In any case, "automatic" white balance is notorious among photographers because you never quite know what the camera will do. If shooting JPEG, better to set white balance specific to the scene.
ALSO... these appear to be product photos meant to advertise actual products for sale.
I am particularly fussy in "product" photos. My bias is that consumers deserve true color representation and it should be accurate. I have had numerous situations where I ordered a product based on color -- but upon delivery of the product, the color wasn't even remotely close to the online photo.

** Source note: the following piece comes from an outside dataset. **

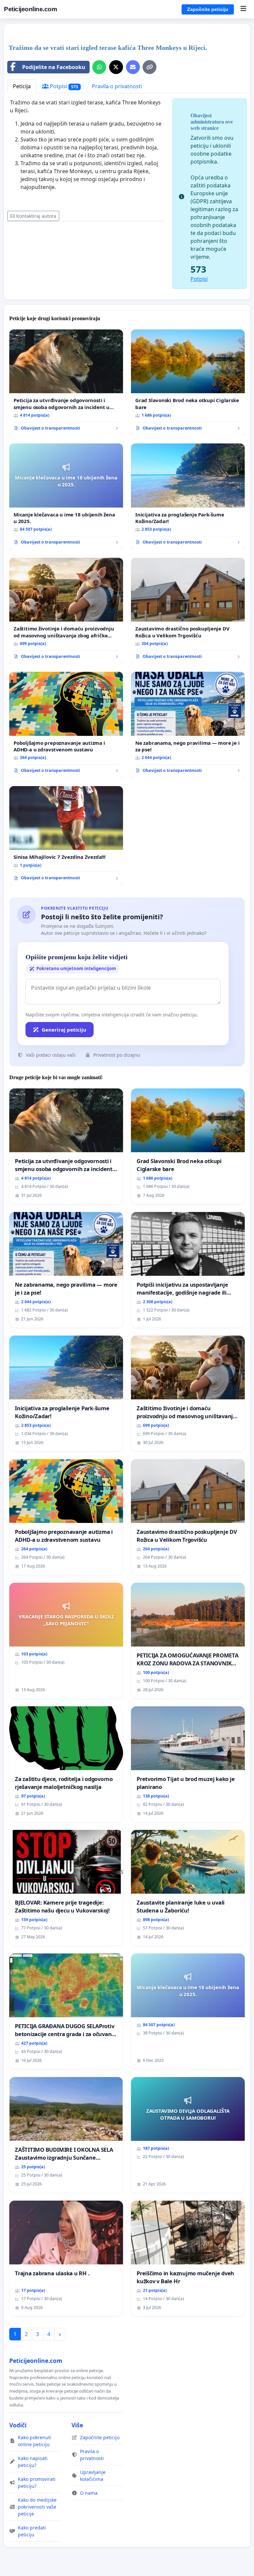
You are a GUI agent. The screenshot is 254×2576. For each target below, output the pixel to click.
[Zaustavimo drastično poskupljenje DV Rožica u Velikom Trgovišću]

The only way to do this ... is to use a proper color-managed workflow. This means the color accuracy is calibrated at time of capture and at time of any editing/adjustment. If physical prints were produced, then that would become part of the workflow that also needs to be color-managed.
For product photos ... use a photography gray card and a color-checker (like an X-Rite ColorChecker card). This allows supporting computer software (e.g. Lightroom supports it) to "profile" the color accuracy and adjust the image so that your colors are bang-on accurate (as long as the image data isn't clipped from over-exposure).
Also color-calibrate the computer monitor using a device such as an X-Rite i1 Display, etc. This way you can be sure the colors are accurate on your display and you aren't mis-adjusting color to get it to look correct on your display, but not correct on other displays. (If someone else doesn't have a color calibrated display and they are unhappy about colors, that's on them to correct their own display.)
03-31-2019 04:15 PM
Hers is another example.Left light is purple and right red. Flash is bounced of the celing....
03-31-2019 08:35 PM
@VektorCRO wrote:Hers is another example.Left light is purple and right red. Flash is bounced of the celing....
Are the car's lights even turned on?